Предлагал Карнаухову убить Бутина, но тот сказал: «Не те времена, не запугаешь! Их нужно бить не по одному, а сразу всех».

Но он подумает еще — не все же ходить на поводке у Карнаухова! Посмотрит, посмотрит, да и начнет действовать люто, по-своему, как сердце подскажет.

Так с этими потаенными думами и добрел Рогульник до Пиваньского озера. В столовой лесоучастка ярко светились окна. Рогульник решил зайти туда.

Собрание только началось, говорил Бутин:

— …И вот, товарищи, первые трудности позади. Все необходимое есть для того, чтобы ринуться на заготовку леса. Мы должны вывезти до весны не меньше ста тысяч кубометров. Не сделаем — придется останавливать стройку.
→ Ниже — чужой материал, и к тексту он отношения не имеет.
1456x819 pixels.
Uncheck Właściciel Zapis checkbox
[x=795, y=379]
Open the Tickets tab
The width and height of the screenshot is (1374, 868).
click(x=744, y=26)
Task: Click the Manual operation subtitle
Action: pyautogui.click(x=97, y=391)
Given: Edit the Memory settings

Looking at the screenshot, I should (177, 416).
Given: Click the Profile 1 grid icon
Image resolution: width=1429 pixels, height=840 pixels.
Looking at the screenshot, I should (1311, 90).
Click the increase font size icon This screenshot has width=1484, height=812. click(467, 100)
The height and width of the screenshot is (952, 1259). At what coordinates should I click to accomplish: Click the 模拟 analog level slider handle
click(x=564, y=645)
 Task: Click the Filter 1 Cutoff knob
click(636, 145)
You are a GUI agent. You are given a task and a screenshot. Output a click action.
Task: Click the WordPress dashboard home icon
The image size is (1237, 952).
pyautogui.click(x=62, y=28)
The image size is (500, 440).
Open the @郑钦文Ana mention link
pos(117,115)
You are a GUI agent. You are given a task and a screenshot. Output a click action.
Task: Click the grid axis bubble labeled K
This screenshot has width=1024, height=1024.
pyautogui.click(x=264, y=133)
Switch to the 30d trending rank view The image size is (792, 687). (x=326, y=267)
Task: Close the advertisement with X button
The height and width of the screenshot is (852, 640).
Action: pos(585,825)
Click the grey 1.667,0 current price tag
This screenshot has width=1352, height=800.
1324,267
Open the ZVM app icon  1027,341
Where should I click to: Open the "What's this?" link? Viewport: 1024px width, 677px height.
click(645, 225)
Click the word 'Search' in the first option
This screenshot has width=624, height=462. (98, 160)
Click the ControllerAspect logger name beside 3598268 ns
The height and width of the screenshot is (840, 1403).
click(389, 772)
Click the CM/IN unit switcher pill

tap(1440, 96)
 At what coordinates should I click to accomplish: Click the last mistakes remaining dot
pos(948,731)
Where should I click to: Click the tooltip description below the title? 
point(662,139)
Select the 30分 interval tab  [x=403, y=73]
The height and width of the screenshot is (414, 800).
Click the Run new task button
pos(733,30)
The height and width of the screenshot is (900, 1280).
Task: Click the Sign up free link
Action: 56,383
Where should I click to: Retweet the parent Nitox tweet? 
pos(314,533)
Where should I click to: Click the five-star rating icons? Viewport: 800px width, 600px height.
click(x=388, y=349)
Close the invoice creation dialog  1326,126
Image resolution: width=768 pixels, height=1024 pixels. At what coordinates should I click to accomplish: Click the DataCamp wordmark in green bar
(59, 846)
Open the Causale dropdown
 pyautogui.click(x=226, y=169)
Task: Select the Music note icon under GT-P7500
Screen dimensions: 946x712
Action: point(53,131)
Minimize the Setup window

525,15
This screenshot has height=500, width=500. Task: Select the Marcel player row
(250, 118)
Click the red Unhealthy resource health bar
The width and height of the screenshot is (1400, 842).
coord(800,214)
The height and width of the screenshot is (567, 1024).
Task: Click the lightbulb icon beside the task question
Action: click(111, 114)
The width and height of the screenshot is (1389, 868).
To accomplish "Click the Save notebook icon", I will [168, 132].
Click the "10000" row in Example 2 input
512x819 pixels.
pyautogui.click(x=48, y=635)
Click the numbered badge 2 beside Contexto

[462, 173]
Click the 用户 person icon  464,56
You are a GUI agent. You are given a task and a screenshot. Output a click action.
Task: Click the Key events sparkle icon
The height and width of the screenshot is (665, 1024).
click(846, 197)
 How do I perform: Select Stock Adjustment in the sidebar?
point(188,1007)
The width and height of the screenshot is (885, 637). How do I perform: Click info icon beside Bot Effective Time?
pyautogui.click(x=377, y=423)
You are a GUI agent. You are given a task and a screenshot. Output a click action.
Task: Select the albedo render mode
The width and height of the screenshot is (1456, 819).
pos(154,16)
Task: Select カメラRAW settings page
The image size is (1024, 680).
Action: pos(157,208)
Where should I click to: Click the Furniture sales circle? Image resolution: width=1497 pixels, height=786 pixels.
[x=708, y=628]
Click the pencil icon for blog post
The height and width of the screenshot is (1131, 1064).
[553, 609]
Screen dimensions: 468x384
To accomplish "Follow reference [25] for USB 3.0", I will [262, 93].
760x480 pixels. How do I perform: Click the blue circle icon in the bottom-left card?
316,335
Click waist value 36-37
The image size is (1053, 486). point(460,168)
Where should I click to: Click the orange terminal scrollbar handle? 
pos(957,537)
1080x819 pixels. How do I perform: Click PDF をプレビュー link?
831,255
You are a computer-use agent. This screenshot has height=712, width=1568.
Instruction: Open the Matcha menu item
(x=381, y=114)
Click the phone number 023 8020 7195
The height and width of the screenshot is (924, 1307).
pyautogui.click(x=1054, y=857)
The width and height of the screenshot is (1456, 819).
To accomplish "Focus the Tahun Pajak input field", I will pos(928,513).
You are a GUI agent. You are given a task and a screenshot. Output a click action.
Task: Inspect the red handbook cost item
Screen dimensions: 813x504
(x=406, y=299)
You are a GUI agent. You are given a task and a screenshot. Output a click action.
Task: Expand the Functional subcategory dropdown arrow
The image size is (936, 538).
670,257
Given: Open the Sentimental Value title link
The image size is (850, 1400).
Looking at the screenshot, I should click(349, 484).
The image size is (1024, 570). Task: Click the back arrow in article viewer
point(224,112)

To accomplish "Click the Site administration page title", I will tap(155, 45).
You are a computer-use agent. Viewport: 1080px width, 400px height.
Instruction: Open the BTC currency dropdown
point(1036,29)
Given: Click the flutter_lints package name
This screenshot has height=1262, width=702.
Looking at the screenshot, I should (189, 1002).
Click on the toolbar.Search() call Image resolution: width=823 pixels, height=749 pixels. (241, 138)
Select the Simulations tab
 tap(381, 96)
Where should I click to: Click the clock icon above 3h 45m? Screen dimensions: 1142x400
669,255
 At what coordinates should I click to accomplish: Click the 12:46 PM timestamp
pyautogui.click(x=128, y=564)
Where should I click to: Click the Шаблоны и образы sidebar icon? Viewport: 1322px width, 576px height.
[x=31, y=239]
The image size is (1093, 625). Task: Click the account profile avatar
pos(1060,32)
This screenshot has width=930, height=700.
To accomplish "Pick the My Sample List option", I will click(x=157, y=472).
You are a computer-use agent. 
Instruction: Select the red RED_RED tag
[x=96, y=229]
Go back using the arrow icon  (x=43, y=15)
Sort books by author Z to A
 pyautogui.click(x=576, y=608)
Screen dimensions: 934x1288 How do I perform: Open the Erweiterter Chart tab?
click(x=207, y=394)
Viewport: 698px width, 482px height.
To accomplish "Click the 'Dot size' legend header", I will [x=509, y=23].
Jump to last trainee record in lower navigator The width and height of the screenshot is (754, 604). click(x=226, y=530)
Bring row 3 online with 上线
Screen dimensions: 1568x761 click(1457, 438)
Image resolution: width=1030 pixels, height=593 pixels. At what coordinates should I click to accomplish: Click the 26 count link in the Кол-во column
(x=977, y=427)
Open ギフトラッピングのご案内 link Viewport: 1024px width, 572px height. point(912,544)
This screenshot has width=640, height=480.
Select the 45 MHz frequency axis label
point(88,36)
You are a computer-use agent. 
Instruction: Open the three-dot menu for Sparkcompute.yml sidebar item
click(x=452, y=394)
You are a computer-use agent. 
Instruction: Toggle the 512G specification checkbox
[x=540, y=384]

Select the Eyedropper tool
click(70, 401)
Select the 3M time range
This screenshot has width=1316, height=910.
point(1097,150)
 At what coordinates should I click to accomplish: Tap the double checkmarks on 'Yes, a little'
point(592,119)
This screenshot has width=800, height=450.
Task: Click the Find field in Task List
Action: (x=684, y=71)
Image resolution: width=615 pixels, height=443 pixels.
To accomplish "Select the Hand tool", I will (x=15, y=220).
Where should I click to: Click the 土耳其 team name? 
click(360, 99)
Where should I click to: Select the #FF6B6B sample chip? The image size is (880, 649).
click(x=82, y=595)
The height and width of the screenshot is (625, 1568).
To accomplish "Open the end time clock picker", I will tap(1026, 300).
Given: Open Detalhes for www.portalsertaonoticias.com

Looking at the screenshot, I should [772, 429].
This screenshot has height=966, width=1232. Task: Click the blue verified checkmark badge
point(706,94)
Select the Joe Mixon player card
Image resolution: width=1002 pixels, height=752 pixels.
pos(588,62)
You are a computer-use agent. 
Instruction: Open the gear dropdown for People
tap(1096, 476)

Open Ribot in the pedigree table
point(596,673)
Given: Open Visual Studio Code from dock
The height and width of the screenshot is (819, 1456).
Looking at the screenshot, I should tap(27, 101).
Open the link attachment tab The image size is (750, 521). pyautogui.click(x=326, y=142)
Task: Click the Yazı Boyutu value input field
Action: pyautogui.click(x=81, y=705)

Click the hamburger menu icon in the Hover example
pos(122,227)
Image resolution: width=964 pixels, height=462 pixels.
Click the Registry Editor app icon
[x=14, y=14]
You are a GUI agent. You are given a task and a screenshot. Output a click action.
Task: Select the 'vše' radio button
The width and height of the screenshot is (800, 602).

Но мы не должны допустить этого, дорогие товарищи! Нам выделено два трактора. Правда, плохо с горючим…

«Тонка же у вас нитка!» — подумал Рогульник, зло усмехаясь в своем углу у дверей.

ГЛАВА ДЕСЯТАЯ

Бутину кажется, что этой ночи не будет конца. Он мало спал. Накануне вечером, придя с собрания, долго проговорил с Крутовских и Аникановым; лег поздно и не мог уснуть, просыпался несколько раз, зажигал спичку, смотрел время. А уж в половине шестого встал, разбудил начальника участка Аниканова и велел ему будить комсомольцев, чтобы затемно направили и наточили пилу и топоры.

А мороз жмет, захватывает дыхание. Будто стальными обручами сковал он все кругом — и снег, и деревья, и воздух. В тайге — густая сумеречь и чуткая тишина. Кажется, во всем мире нет ни единой живой души — все мертво и недвижно. Далеко по лесу отзывается злой скрип снега под ногами. Над головой — густая россыпь по-ночному ярких колючих звезд-льдинок. Где-то выше их белой зимней дорогой пролег Млечный Путь.

Бутин, занятый своими мыслями, не замечал ничего этого. День обещал быть трудным. Большинство комсомольцев никогда не бывало на заготовках леса, не все умеют держать топор в руках; потребуется немало времени, пока они освоят новую профессию.

Занятый своими мыслями, он не заметил, как дошел до сорокового пикета, на котором жили бригады Алексея Самородова и Степана Толкунова. Окна барака уже светились, из железной трубы густо валил белый на морозе дым, вылетали снопы искр.